Why Support is Critical Right Now
Women For Change’s advocacy helped achieve a major national milestone, but their own site is clear that recognition alone is not enough. After the 2025 declaration, the organization shifted from demanding recognition to monitoring delivery because a declaration without implementation, funding, timelines, and accountability can remain symbolic.
That point is crucial. South Africa does not only need outrage. It needs systems that work. It needs faster protection mechanisms, better implementation, clear budget pathways, survivor-centred support, and measurable accountability. Women For Change is now building public-facing tracking and monitoring around those commitments.
Support is also critical because this organization is doing more than one job at once. It is helping survivors in real time, educating the public, documenting institutional failure, and turning public grief into sustained political pressure. That kind of work is difficult to sustain without ongoing funding. Their homepage explicitly states that donations support survivors as well as advocacy and policy change.

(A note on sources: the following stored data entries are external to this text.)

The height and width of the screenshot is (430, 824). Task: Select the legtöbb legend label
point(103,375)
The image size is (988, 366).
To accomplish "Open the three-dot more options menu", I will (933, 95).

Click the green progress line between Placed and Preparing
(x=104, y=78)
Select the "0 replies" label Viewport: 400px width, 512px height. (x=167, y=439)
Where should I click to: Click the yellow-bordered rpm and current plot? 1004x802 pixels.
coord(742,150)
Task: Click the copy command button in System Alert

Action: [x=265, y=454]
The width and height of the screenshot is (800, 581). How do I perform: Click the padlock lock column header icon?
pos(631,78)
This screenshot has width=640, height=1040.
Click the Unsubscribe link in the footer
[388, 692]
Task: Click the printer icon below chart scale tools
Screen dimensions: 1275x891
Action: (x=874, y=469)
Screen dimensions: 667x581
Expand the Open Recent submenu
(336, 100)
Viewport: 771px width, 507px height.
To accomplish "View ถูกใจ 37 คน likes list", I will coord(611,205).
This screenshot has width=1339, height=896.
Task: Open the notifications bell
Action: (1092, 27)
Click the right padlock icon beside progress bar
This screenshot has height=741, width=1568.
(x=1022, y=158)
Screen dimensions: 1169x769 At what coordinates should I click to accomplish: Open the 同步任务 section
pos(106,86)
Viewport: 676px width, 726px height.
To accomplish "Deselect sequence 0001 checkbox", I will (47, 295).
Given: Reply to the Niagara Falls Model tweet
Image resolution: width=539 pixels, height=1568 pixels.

Why Every Woman is Worthy Supports This Work
At Every Woman is Worthy®, we believe women’s equality means very little if women are not safe enough to live it.
A society cannot claim progress while women are being killed and survivors are left to navigate broken systems on their own. Organizations like Women For Change are helping shift that reality by standing with survivors and refusing to let institutions look away. Their work protects dignity, demands justice, and treats women’s lives as urgent and non-negotiable.
This organization also reflects something deeply aligned with our mission: Change happens when frontline support and public pressure work together. Women need immediate protection, but they also need systems to change so fewer women are placed in danger in the first place. Women For Change is doing both.
A Personal Connection to This Work
Every Woman is Worthy founder Maggie Winzeler partnered with Women For Change on a social media campaign to launch international attention and pressure South Africa’s president to declare femicide a national disaster ahead of a women's shutdown. The campaign reached over a million people and helped build momentum at the beginning of what became an internationally recognized movement with media attention, press coverage, and eventual national recognition of the crisis. Women for Change made history.
During that campaign period, Maggie and Cameron Kasambala, spokesperson for Women For Change South Africa, also held an Instagram Live discussion to raise awareness. ~12,000 people from around the world tuned in, many changing their profiles to purple in solidarity and helping propel the movement forward.
How to Support
- Visit: womenforchange.co.za
- Donate: womenforchange.co.za/donate
You can also follow and share their campaigns. Public pressure has already helped move this issue from outrage to national recognition, and that visibility still matters.
Help Us Fast-Track Women’s Equality
Supporting organizations like Women For Change helps ensure that women facing violence are not left without support, visibility, or advocacy. When we invest in survivor-centred work and systemic accountability, we help build a world where women’s safety is not treated as optional, delayed, or secondary, but as the foundation of equality itself.